The WTO certainly does not restrict countries from testing for GMO markers. And plenty of countries regulate GMO technology. What the WTO Panel and Appellate Body has ruled on is what it considered to be the inconsistent application of the European Commission's rules. One may disagree with the way that the Panel reached its decision (and here is a good article summarizing some of the legal objections), but a sweeping statement such as "the WTO restricts testing and regulation of GMO technology" is an exaggeration.
You then conclude
Does the WTO -- in practice -- contribute to sustainable agriculture? There is no evidence to support that it has or that it will.
In answer to your first question, only indirectly. After all, it is not a body charged with agricultural extension, nor does it fund development projects. It is a rule-making body concerned with activities of governments that affect trade. But, indirectly, the rules it has adopted -- such as those relating to the subsidization of "green box" payments under the Agreement on Agriculture -- have given governments wide latitude to promote sustainable agriculture.
**********
> _List of tasks_:
1. From the WTO passage, return the stretch that begins at the words "You then conclude" and stops after "promote sustainable agriculture.".
2. In the WTO passage, why does the writer say the WTO contributes to sustainable agriculture "only indirectly"?

> _Data entries_:
**********
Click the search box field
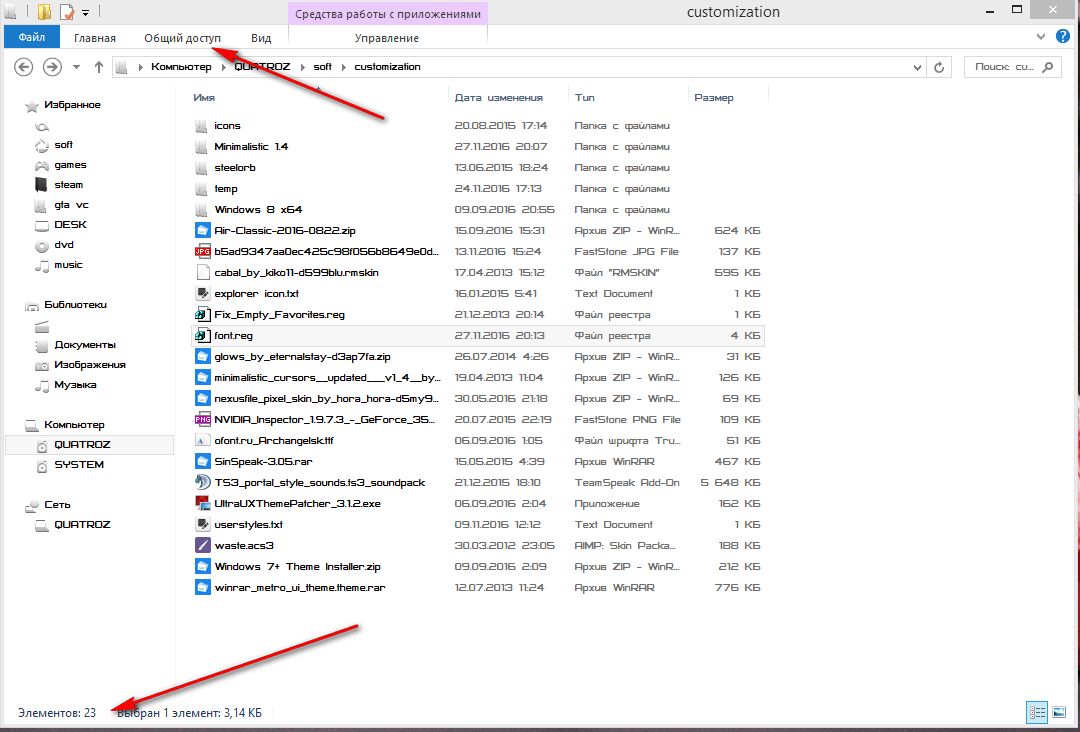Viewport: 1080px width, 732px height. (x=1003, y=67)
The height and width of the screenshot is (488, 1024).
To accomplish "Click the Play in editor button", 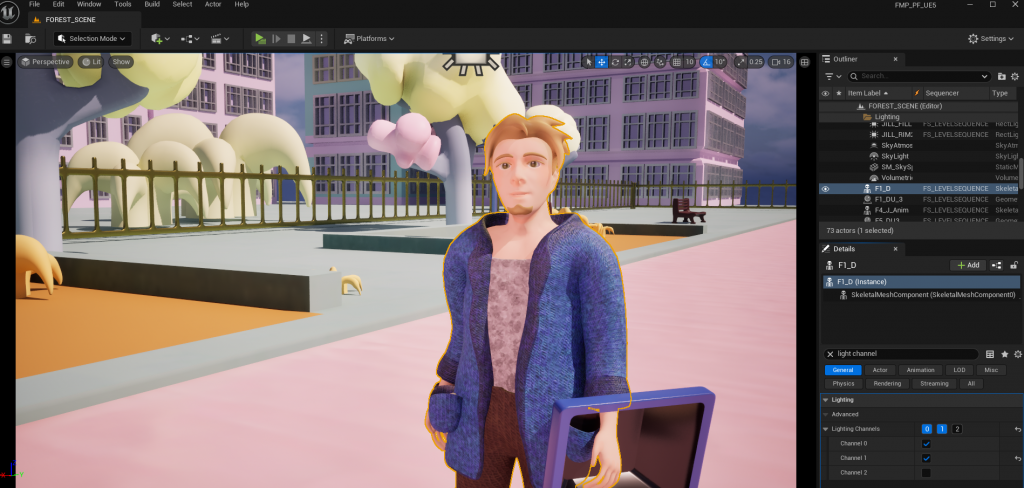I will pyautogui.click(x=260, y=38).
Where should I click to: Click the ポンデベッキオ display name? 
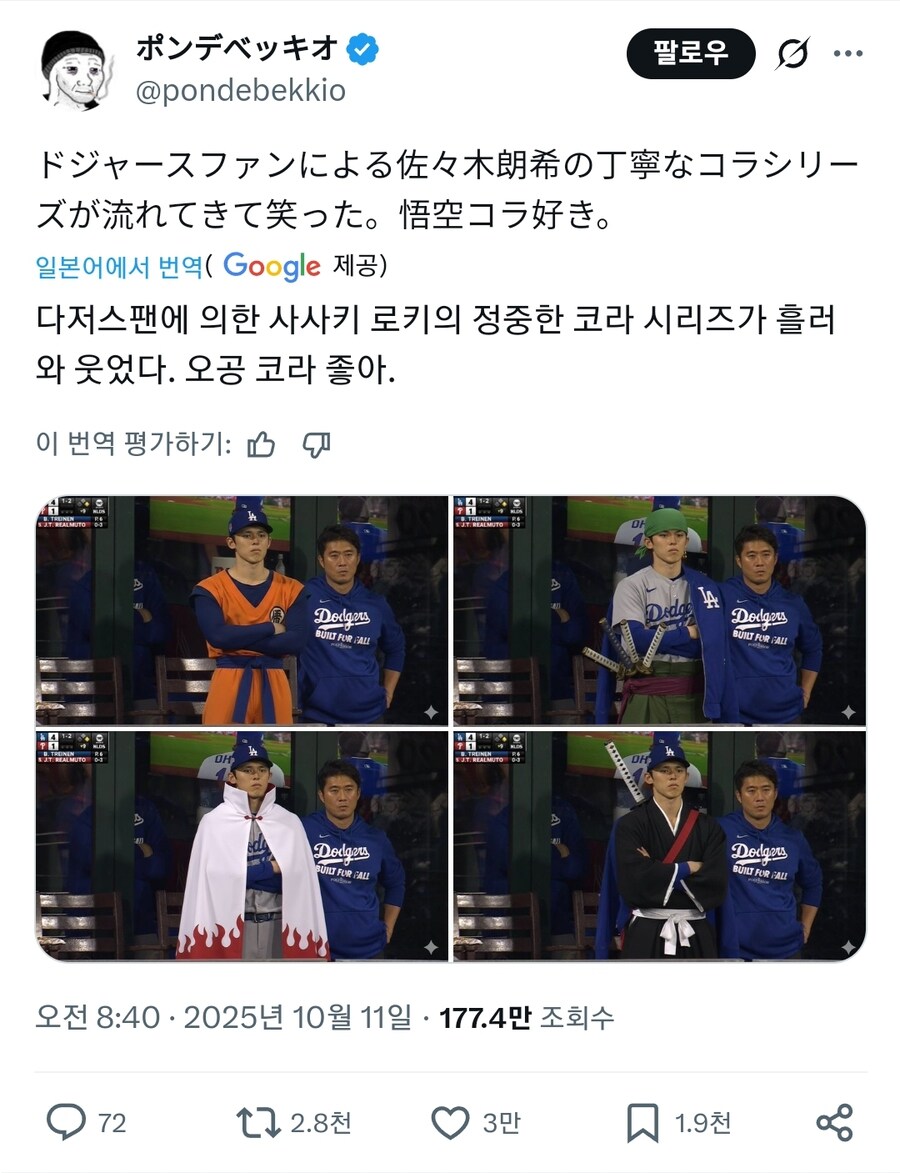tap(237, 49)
**********
> _The solutions_:
1.
You then conclude
Does the WTO -- in practice -- contribute to sustainable agriculture? There is no evidence to support that it has or that it will.
In answer to your first question, only indirectly. After all, it is not a body charged with agricultural extension, nor does it fund development projects. It is a rule-making body concerned with activities of governments that affect trade. But, indirectly, the rules it has adopted -- such as those relating to the subsidization of "green box" payments under the Agreement on Agriculture -- have given governments wide latitude to promote sustainable agriculture.

2. The WTO is not charged with agricultural extension and does not fund development projects. It is a rule-making body concerned with government activities that affect trade. Its rules, such as those on "green box" payments under the Agreement on Agriculture, still give governments wide latitude to promote sustainable agriculture.